Wow! This must be a busy place today Diamond!

I must tell you that I look forward to using your graphic photo from Friday in another post... don't worry that scandal will come out as well! :)

Happy St. Patrick's Day.

Bounce, Lucy and Trixie said...

That is a lot of interesting information about St. Patrick and the Irish. Mom says she knows all that stuff because she is half Irish.

Artsy Catsy said...

Fascinating info, Diamond!
'Nipheart' O'Reilly ... hee hee!!

Rocky
P.S: Come see our important announcement!

Tybalt said...

Happy Saint Patrick's Day, Diamond! Thanks once again for sharing so much information!

Victor Tabbycat said...

Oh, Wow! You've gone all-out fur St Patrick's Day. We didn't haf time... Mom NEFUR has time.
Happy St. Patrick's Day - don't drink too much green catnip tea!
~ Victor McTabbycat

Daisy said...

You know a lot of cool stuff, Diamond! Happy Saint Patrick's Day to you.

Samantha & Tigger said...

Thanks for all the information on St. Patrick and the Holiday! Mom was wondering about it and now she is informed! Happy St. Patrick's Day!

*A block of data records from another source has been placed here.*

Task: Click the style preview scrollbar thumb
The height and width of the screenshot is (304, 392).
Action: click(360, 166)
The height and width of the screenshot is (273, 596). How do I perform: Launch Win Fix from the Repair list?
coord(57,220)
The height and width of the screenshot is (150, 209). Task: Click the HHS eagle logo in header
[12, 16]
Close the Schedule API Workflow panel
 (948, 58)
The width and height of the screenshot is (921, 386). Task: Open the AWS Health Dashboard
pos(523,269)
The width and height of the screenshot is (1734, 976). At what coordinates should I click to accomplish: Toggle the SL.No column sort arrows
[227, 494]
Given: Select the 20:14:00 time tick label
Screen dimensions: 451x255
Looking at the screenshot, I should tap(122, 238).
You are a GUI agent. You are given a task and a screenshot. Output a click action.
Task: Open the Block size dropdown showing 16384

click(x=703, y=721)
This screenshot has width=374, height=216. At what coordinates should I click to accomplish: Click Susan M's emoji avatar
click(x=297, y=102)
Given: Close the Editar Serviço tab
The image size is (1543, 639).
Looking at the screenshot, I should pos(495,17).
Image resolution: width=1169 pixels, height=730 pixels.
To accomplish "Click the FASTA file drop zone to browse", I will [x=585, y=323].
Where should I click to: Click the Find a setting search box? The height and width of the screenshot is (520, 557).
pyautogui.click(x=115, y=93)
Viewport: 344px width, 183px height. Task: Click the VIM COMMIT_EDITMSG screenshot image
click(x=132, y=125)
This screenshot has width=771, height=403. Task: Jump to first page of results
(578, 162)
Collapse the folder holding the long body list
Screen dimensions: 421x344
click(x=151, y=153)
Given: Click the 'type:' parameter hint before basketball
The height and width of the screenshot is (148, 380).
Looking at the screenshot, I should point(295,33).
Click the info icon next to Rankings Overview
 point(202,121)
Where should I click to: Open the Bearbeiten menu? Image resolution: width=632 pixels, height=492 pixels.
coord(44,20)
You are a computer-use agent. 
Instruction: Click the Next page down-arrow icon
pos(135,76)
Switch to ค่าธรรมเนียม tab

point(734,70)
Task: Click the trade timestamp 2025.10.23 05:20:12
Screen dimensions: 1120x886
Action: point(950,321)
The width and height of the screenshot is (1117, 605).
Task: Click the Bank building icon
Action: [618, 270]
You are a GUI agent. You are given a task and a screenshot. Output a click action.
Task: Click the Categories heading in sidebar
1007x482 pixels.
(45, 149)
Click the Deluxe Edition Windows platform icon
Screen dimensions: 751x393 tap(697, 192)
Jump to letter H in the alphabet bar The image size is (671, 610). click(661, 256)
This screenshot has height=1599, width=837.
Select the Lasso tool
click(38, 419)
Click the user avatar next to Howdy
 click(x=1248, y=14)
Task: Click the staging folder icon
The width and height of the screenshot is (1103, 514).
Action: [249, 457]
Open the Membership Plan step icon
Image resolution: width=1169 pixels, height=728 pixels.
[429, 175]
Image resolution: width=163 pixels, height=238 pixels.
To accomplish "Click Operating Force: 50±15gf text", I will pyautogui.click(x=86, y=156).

May the luck of the Irish enfold you.
May the blessings of Saint Patrick behold you.
Your FL furiends,

PB & J said...

We love learning new stuff on Monday with you Diamond! Happy St. Patrick's Day!

Gretchen said...

Happy St. Pat's Day...
Thanks for the myth busting information.

Hugs...g

Ernie's Voice, Chancy & Jake said...

Happy St. Pat's Day!

HUGS~ Chancy, Jake & Ernie's Voice

Sultanfus and Guy said...

Happy St Patrick's Day!

Kellie The Orange Cat said...

Happy St. Patrick's Day Diamond.

As usual, a very informative post.

Mickey said...

HAPPY ST.PATRICK'S DAY!!!!!
Thanks for keeping us in the know!

Purrs Mickey

MoMo said...

Thanks, Diamond, for that really interesting information. Well researched and succinctly written, as always.

Like everywhere else the tradition of assimilating local customs and belief into a new religion is fundamental to the acceptance by the local people.

Love the name of your ancester!

Happy St Patrick's Day!

Name: Mr. Hendrix said...

Hi! Happy St. Patty's Day! Thanks for the great info. I didn't know all this.
My beans are German and Italian, but for one day, we're all "Irish"

catsynth said...

Happy St. Patrick's Day, Diamond. And thanks for the fascinating info.

We're happy to be visiting you at the "black cat pub" this evening.